DuCharme received his flu shot two weeks ago. He doesn't get the flu shot every year, but it can be pretty important for his business. "I do not want to be sick, or really can't be sick for 7 or 8 days. With the flu shot last year I got sick, but for only 3 or 4 days," said DuCharme.
Gina Murdock, the nurse at D&H Pharmacy, administers flu shots and doesn't think Columbia residents need to worry. "From what I understand, this is just one company with one type of injection," said Murdock. "The flu shot has been manufactured in a major factory and there has been no contamination of those shots."
The main difference between the infected steroid shot and flu shots is who manufactures them and the regulations they are under. The steroid shot was produced in a compound pharmacy. These pharmacies create a unique injection specifically designed for the patient. These injections are not regulated under the same FDA regulations as other injections.

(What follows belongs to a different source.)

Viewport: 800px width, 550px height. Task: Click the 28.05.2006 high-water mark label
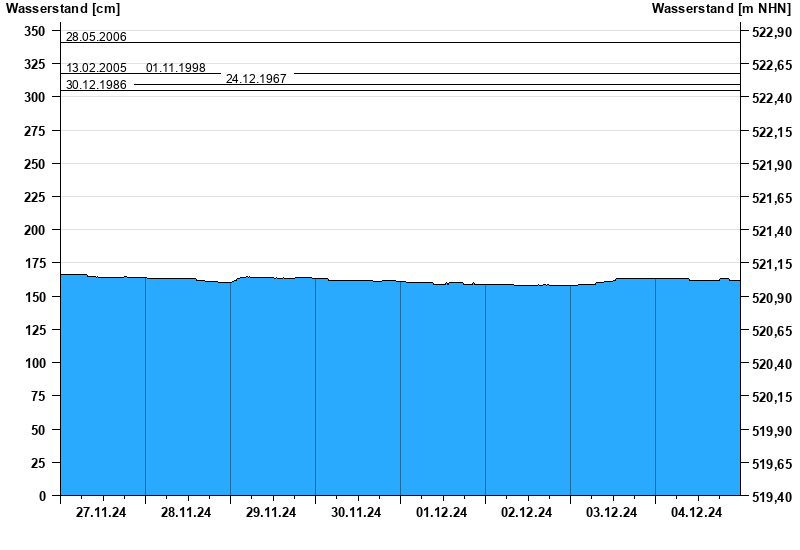96,37
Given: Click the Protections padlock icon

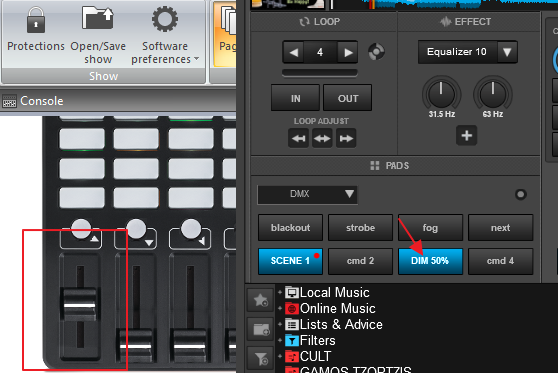Looking at the screenshot, I should [x=36, y=20].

"All the quality controls flu shots go though are pretty strict," said Murdock.
Murdock still supports residents to get a flu shot this year. "The flu kills thousands of people every year. Flu shots help reduce those numbers," said Murdock.
As for DuCharme, he thinks it is just another way to take care of his health. "I am just trying to reduce the lost man hours to sickness. And if the flu shot helps; I will get it," said DuCharme.
The flu shot season is now and will peak around January or February.